The first evidence of this happy change is supplied by a minute of the Town Council, dated 26th December, from which we learn that on that day a letter was received by the civic body from Lord Athole, President of the reconstructed Privy Council, restoring to the burghal representatives of Dumfries the right to elect their own magistrates. We subjoin the substance of this important communication:- "Gentlemen, -His Majestie's Privy Council understanding that, in the late nominatione of magistrats and counsell for your brugh, Papists have been imployed in offices of power and trust among you, which may occasion fears and jealousies, to the indangering of the peace and quiet, and the Counsell being willing to remove any ground of such fears, have thought fitt heirby to authorize the magistrats and Town Counsell who were in before any such nominatione, and were legally chosen by your predecessores, to meit and choose magistrats and Counsell for the ensuing year, conforme to the custome and constitution of your brugh: for doeing whereof this shall be to you, and all who may be heirin concerned, a sufficient warrant." [Town Council Minutes.]

In accordance with these instructions, the Council, on the following day, by " a plurality of votes," chose the Presbyterian Laird of Duchrae, Mr. William Craik, who had ruled over the Burgh before, as Provost, and they superseded six members by appointing other six in whom they had more confidence. The radical change thus effected in the government of the town, caused considerable commotion among the Romanist party.

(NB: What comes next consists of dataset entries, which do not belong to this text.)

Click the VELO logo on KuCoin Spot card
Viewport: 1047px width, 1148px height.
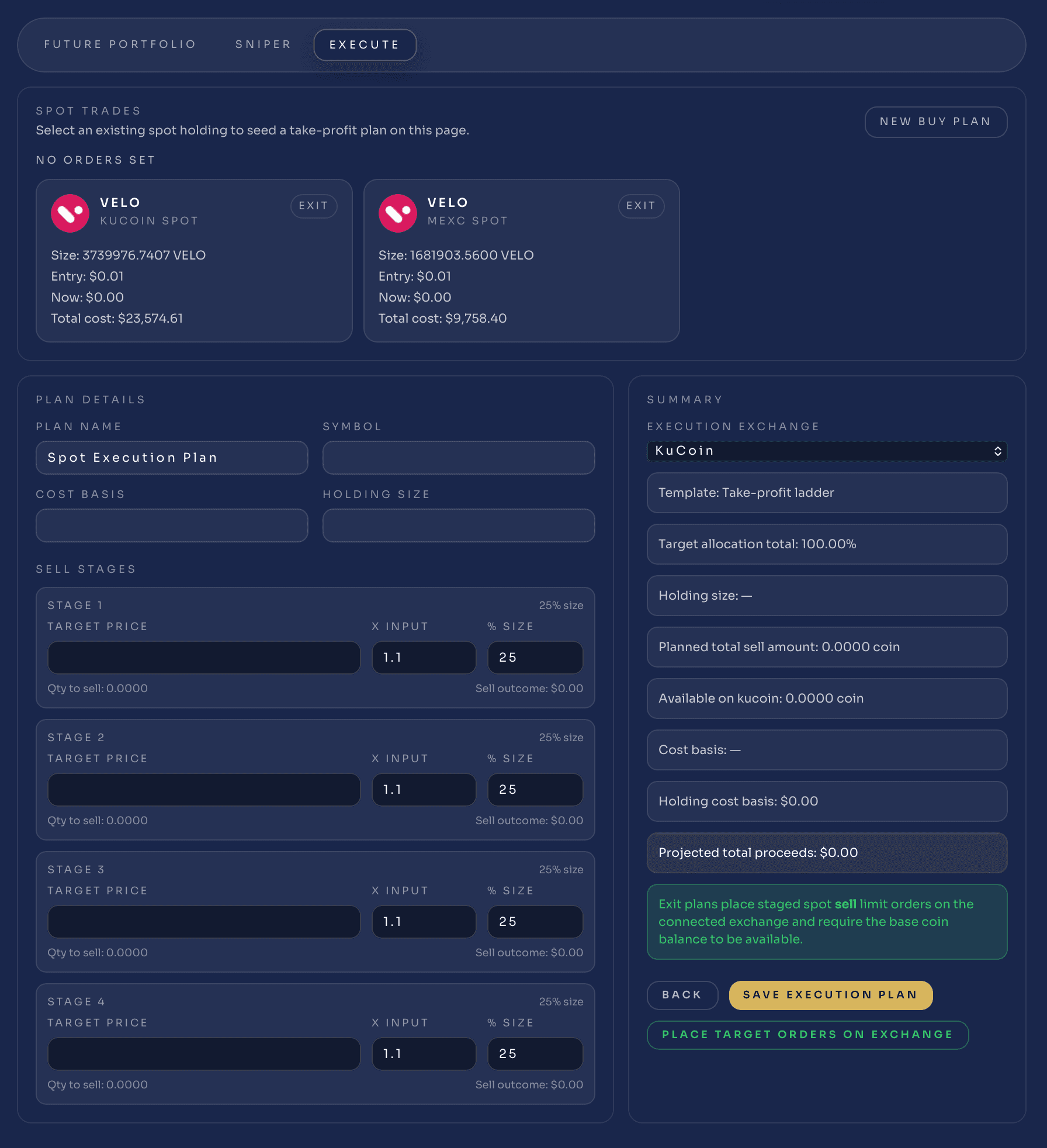coord(70,213)

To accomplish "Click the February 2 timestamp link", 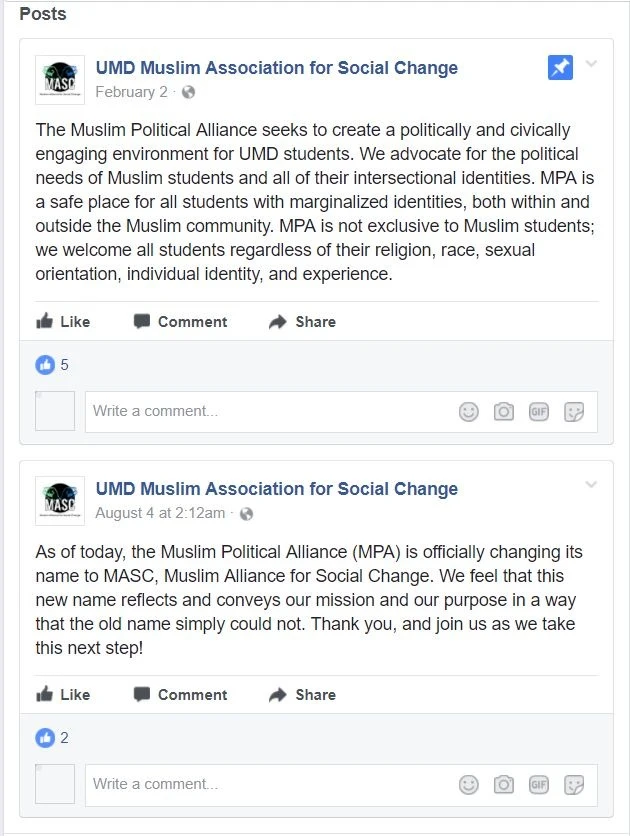I will coord(132,91).
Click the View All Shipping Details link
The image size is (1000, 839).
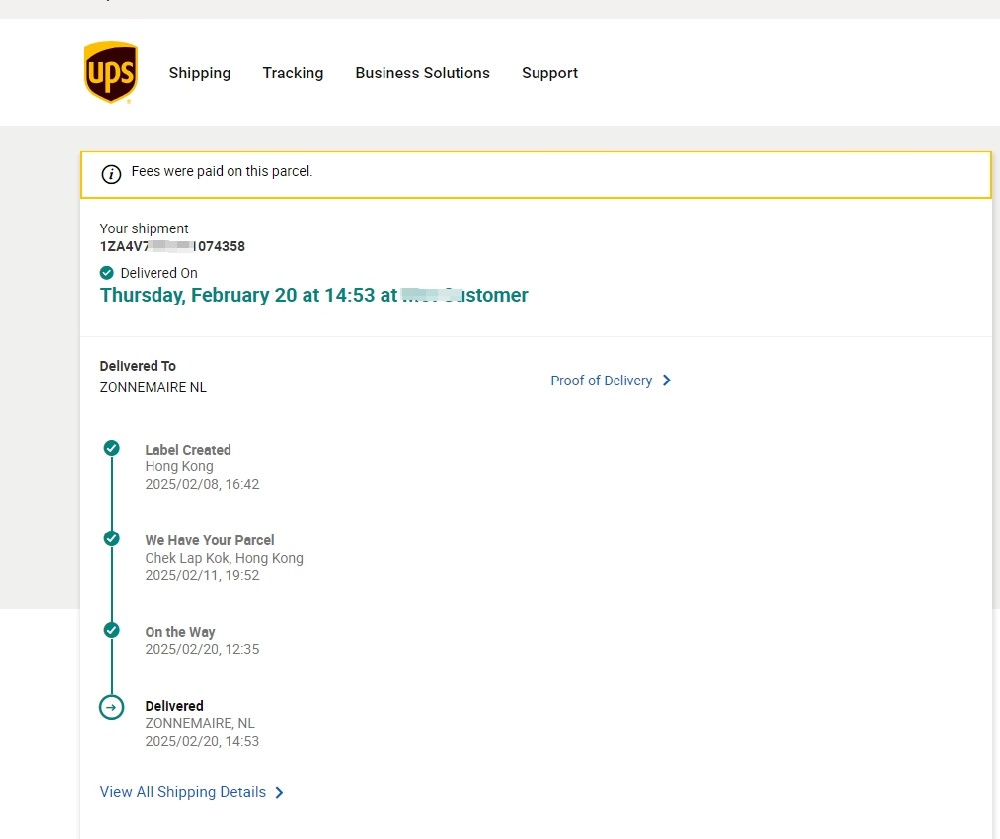[x=183, y=792]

For the "care and diligence shown by the authorities in preventing threatened disturbances," they received a letter of thanks from the Privy Council, which communication closed in these terms:-

We "doe aprove of your procedure in this affair, and look upon it as good and acceptable service at such a dangerous juncture as this, and alowes you to detaine as prisoners in your tolbuith thos persones apprehended be you on this account, except the Laird of Barncleugh, your late proveist, who is to be sent hither prisoner by the gentry of your shire, by order of the Laird of Lag, [We thus see that Sir Robert Grierson managed, in spite of his past misdeeds, to gain favour from the revolution Government; which may be accounted for by the circumstance that he was brother-in-law to the abler but almost equally pliant Queensberry, as well as by the necessities of the new Administration.] and others who have the Counsell's former commands anent him; and the Counsell doe heirby give order and warrant to Lag and Closeburn, or any two of your Toune counsell, to sight what is in the said Barncleugh's cloak-bag, found with him, for his disguise, and to delyver to him such papers therein as properly belong to himselfe ; and such as pertaine to your toune, to you ; and such as belong to the public, to be sent, under your sealls, to the clerke of counsell. Your cair and diligence for the future, to prevent troubles and to keip peace amongst yourselves, and keiping your toune in a conditione of defence for the Protestant religion and security of the kingdom, is expected, ther being ane frie electione allowed you by the counsell, in whose name this is signified to you by your humble servant, ATHOLE." [Town Council Minutes.]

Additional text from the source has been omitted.